▶ Aim of the exercise
Your output should be exactly the lines from the one containing "Given: Click the" through the final line of the records, both included, with every picture left out.

Start of Block

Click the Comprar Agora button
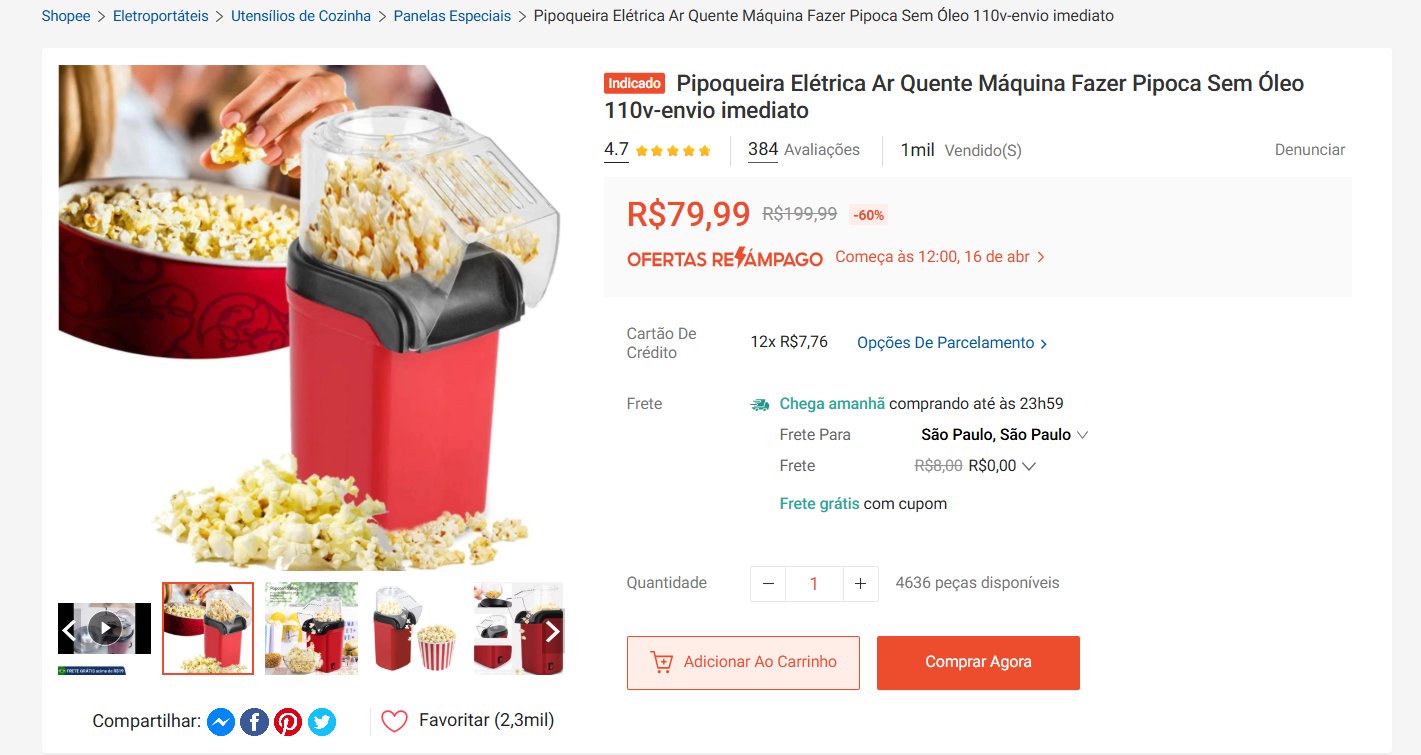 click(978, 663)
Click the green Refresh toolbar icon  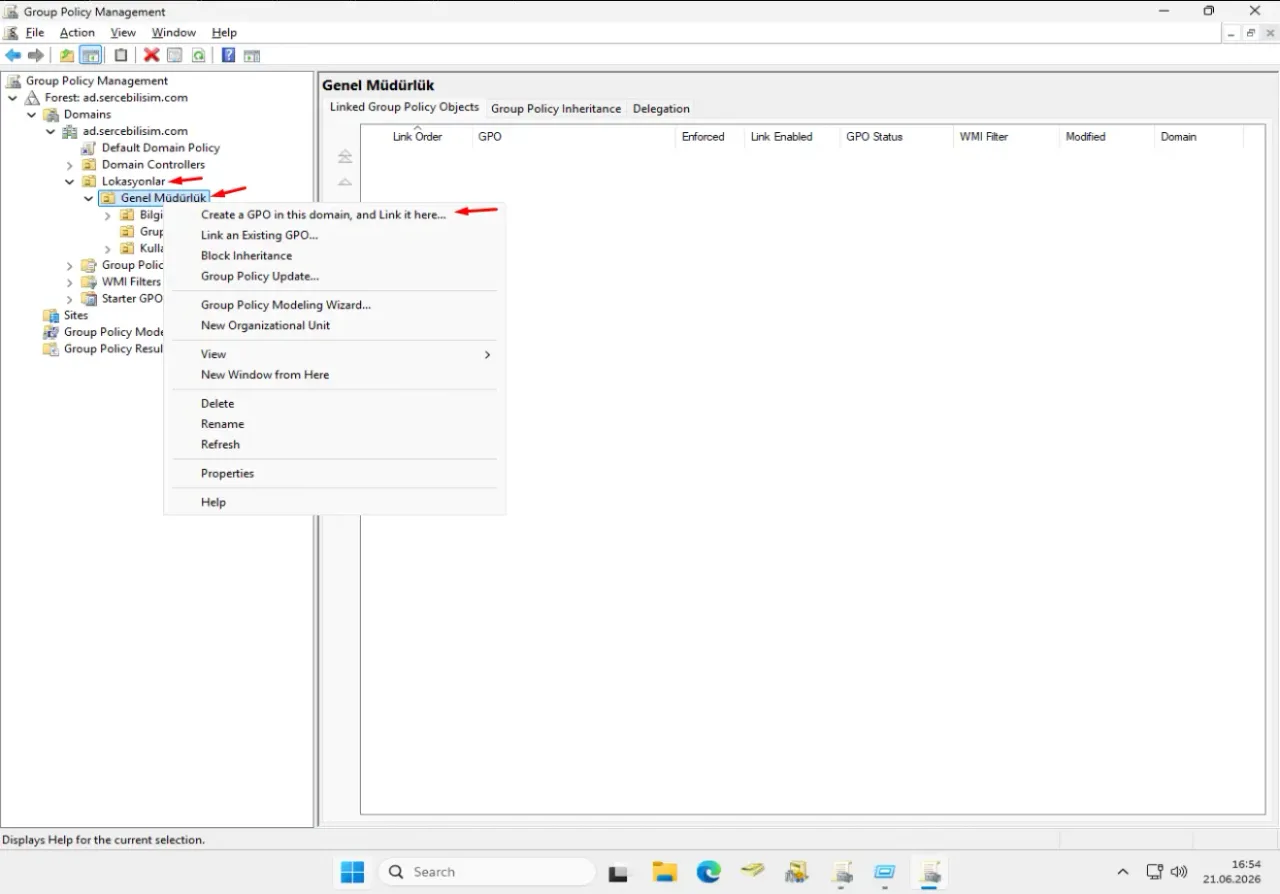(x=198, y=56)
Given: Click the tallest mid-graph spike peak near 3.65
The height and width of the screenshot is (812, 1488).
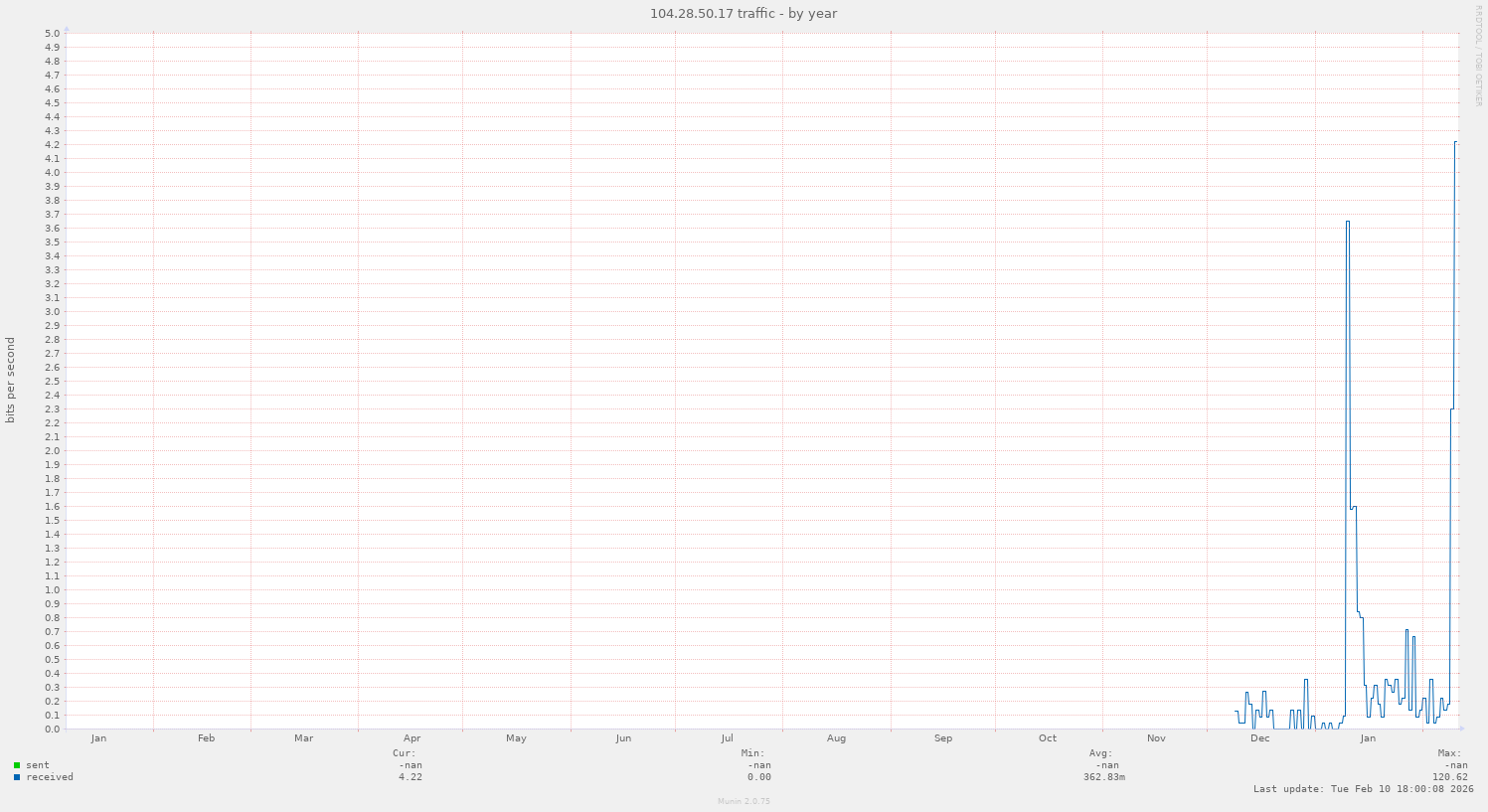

End of Block

▶ Output
Given: Click the tallest mid-graph spike peak near 3.65
The height and width of the screenshot is (812, 1488).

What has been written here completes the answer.